La sinagoga colpita, le case danneggiate, i matrimoni rinviati e una cerimonia religiosa convocata per onorare i caduti iraniani rivelano in poche immagini la condizione della comunità ebraica in Iran dopo settimane di attacchi incrociati tra Israele e Stati Uniti da una parte e la Repubblica islamica dall’altra, mentre il cessate il fuoco ha aperto uno spazio fragile in cui riemerge una realtà fatta di prudenza, adattamento e fedeltà dichiarata.

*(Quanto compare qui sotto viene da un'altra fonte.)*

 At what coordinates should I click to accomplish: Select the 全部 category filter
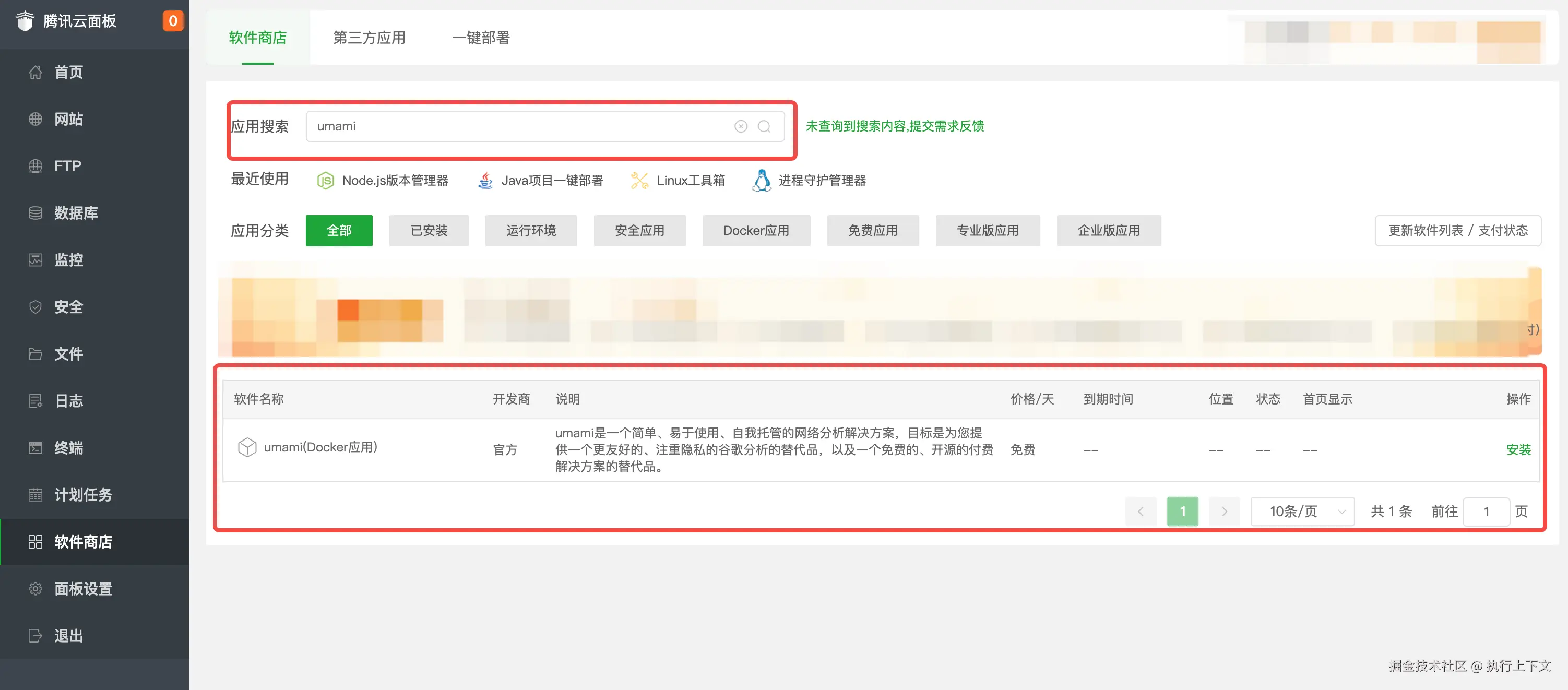tap(339, 231)
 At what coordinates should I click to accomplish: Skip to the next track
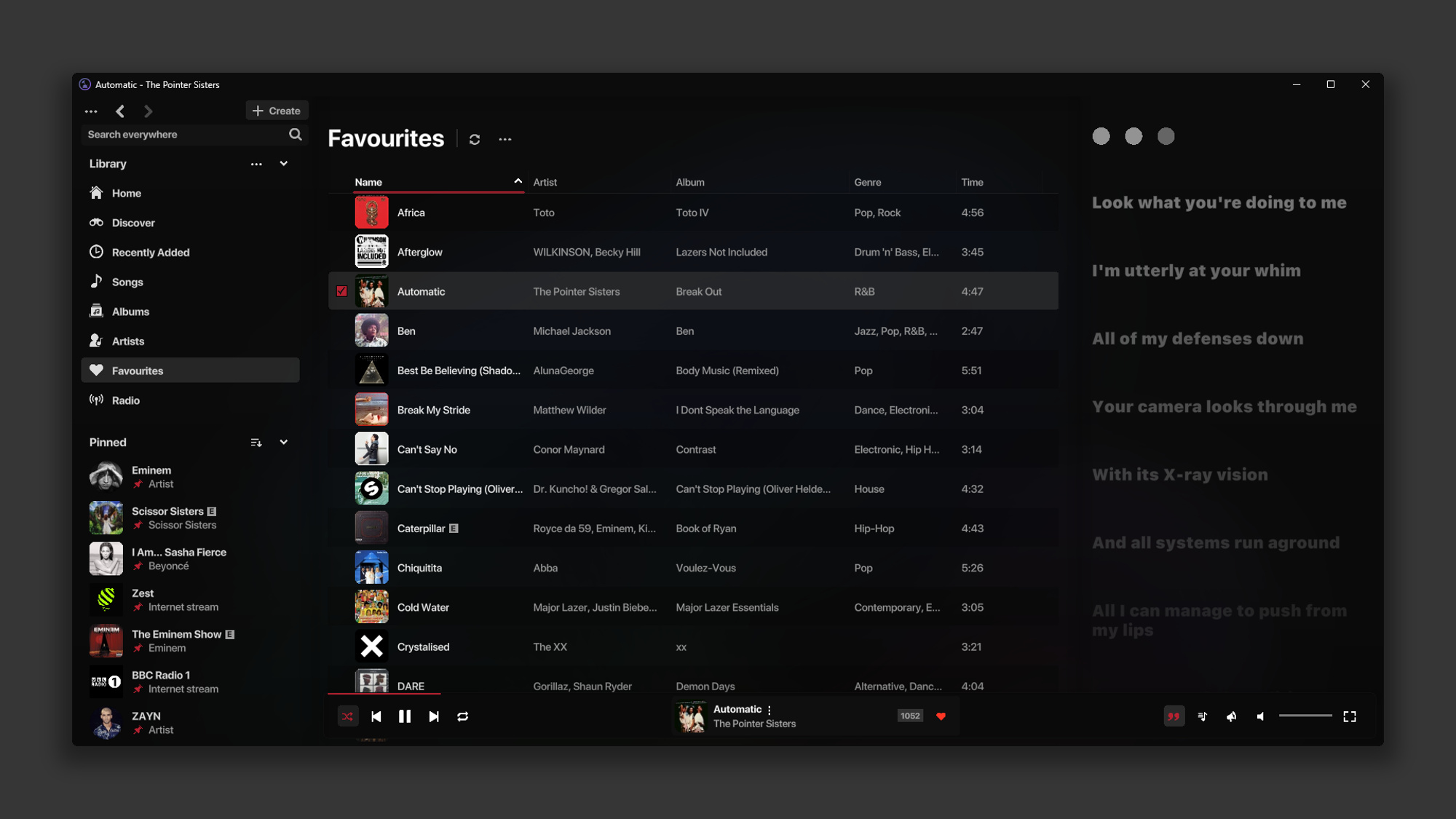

A Teheran, nella sinagoga di Yousef abad, i leader della comunità hanno organizzato una lettura di salmi in memoria degli iraniani uccisi durante il conflitto, un gesto che si inserisce in una tradizione consolidata di allineamento pubblico alle istituzioni della Repubblica islamica, alimentata tanto dalla necessità di protezione quanto da un equilibrio delicato costruito nel tempo tra identità religiosa e contesto politico. Il rabbino Younes Hamami Lalehzar, figura di riferimento degli ebrei iraniani, rappresenta da anni questa linea, che combina visibilità controllata e adesione formale allo Stato.
Nel corso delle operazioni militari, la comunità ha scelto una strategia di basso profilo, riducendo al minimo le attività pubbliche e cercando di mantenere una parvenza di normalità nella vita quotidiana. Le fonti parlano di eventi sospesi, celebrazioni rinviate e una rete informale di solidarietà interna che ha consentito di attraversare le settimane più difficili senza vittime dirette, anche se i danni materiali hanno colpito alcune storiche zone ebraiche della capitale.
Il caso più emblematico resta quello della sinagoga Rafi Niya, gravemente danneggiata da un attacco israeliano contro un obiettivo vicino. Le autorità israeliane hanno parlato di danni collaterali, spiegando che il bersaglio era un comandante iraniano, mentre da Teheran è arrivata la denuncia di una violazione della sicurezza civile. In mezzo, un dettaglio che ha assunto un valore simbolico forte: i rotoli della Torah sono rimasti intatti, mentre l’edificio ha subito distruzioni significative.
La comunità ebraica iraniana, oggi stimata tra le 8.000 e le 15.000 persone e concentrata soprattutto a Teheran, Isfahan e Shiraz, rappresenta la più numerosa minoranza ebraica del Medio Oriente dopo Israele, ma vive dentro un sistema di limitazioni giuridiche che ne riduce fortemente il raggio d’azione. L’accesso a incarichi pubblici rilevanti resta precluso e la rappresentanza politica si limita a un seggio riservato nel Majlis, il parlamento iraniano.
Questo quadro istituzionale contribuisce a spiegare il linguaggio pubblico adottato dai leader della comunità, che negli anni hanno mantenuto una linea di sostegno alle autorità anche nei momenti di maggiore tensione regionale, una posizione che osservatori e analisti leggono come il risultato di una pressione costante e di un margine di autonomia estremamente ristretto. Comprendere fino a che punto questa fedeltà rifletta convinzione o necessità resta complesso, anche perché l’accesso diretto a voci indipendenti dall’interno della comunità è limitato.
La guerra ha reso più visibile questa ambiguità, perché ha colpito simboli religiosi e spazi privati senza però rompere l’equilibrio pubblico che regola i rapporti tra minoranza e Stato. Nel breve periodo, il cessate il fuoco consente un ritorno graduale alla routine, ma la sensazione è che la vulnerabilità della comunità sia aumentata e che ogni futura escalation possa tradursi in una pressione ancora più forte su una minoranza che continua a muoversi in uno spazio stretto, dove sicurezza e identità restano legate a un equilibrio sempre più difficile da sostenere.